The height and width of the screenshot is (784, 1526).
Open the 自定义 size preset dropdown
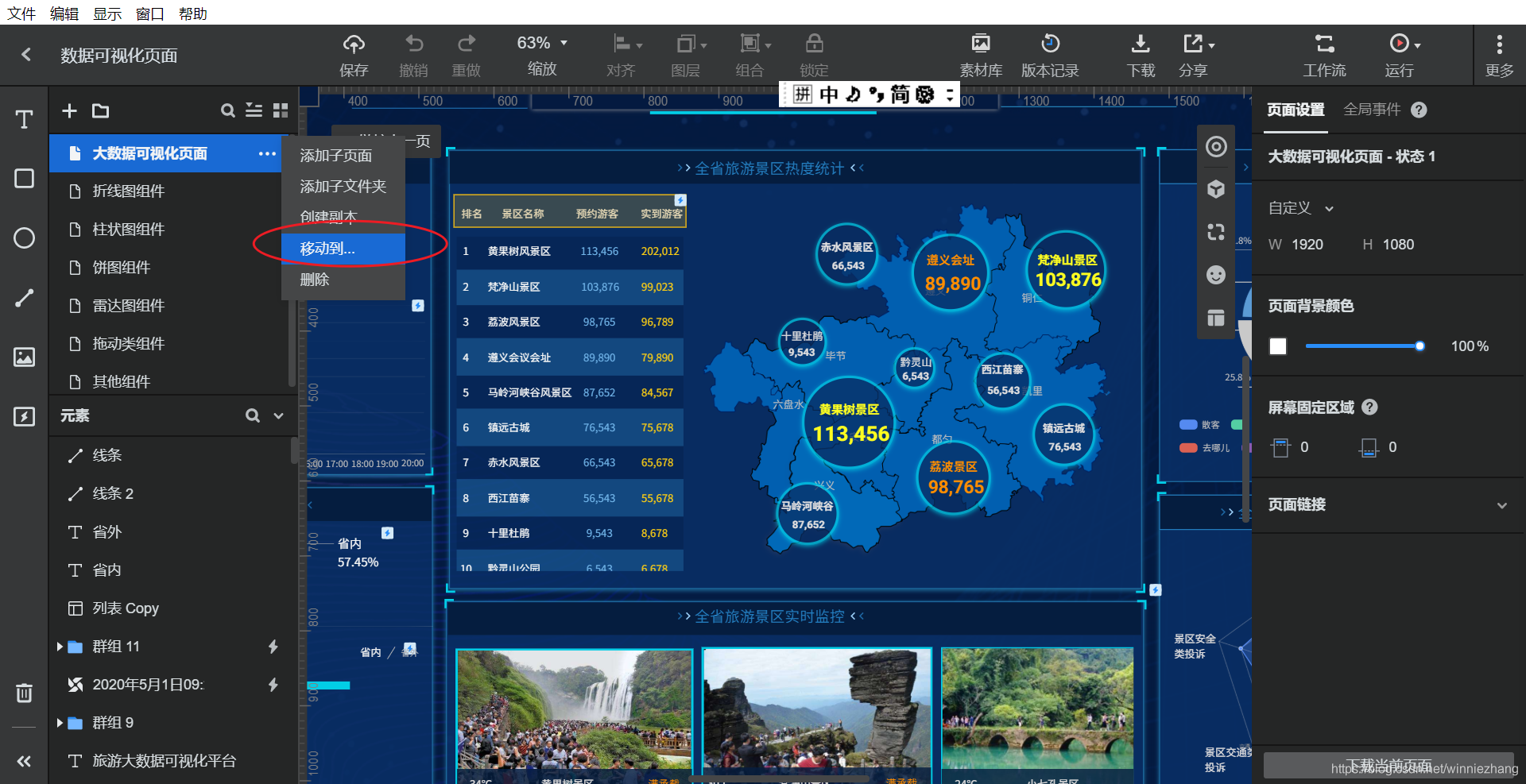pos(1300,208)
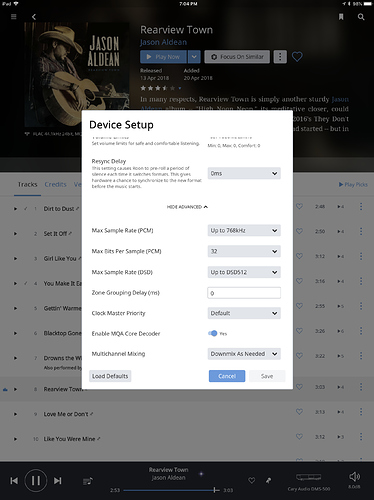Click Cancel in Device Setup
The width and height of the screenshot is (374, 500).
227,376

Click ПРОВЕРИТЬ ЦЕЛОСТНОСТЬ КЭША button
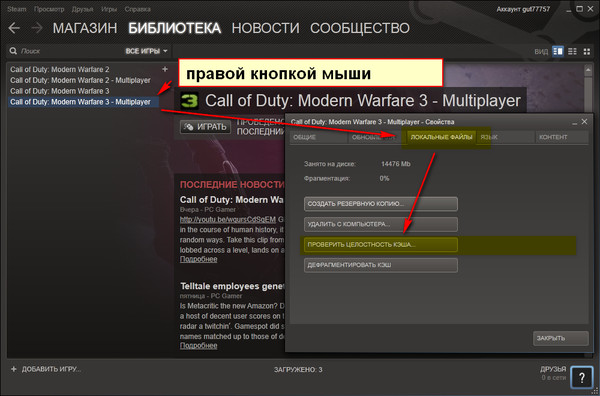point(381,244)
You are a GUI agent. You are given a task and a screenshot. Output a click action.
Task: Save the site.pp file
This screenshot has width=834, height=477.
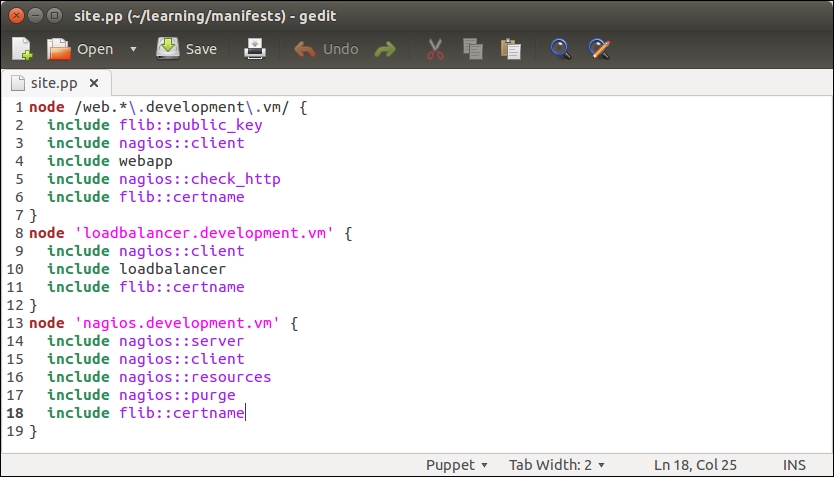[x=187, y=49]
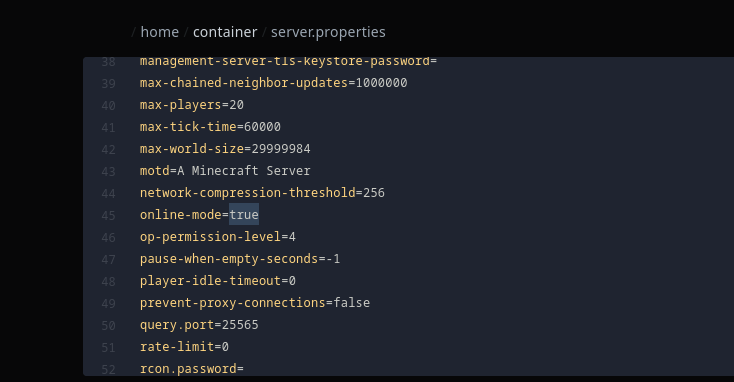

☆ ☆ ☆ ☆ ☆

YOUR INSTRUCTIONS | The lines from the one containing "Task: Save the site.pp file" through the last line of the entries are to be copied exactly, both ends included, and the pictures are to be omitted.

TASK OUTPUT |
Task: Save the site.pp file
This screenshot has width=834, height=477.
[x=187, y=49]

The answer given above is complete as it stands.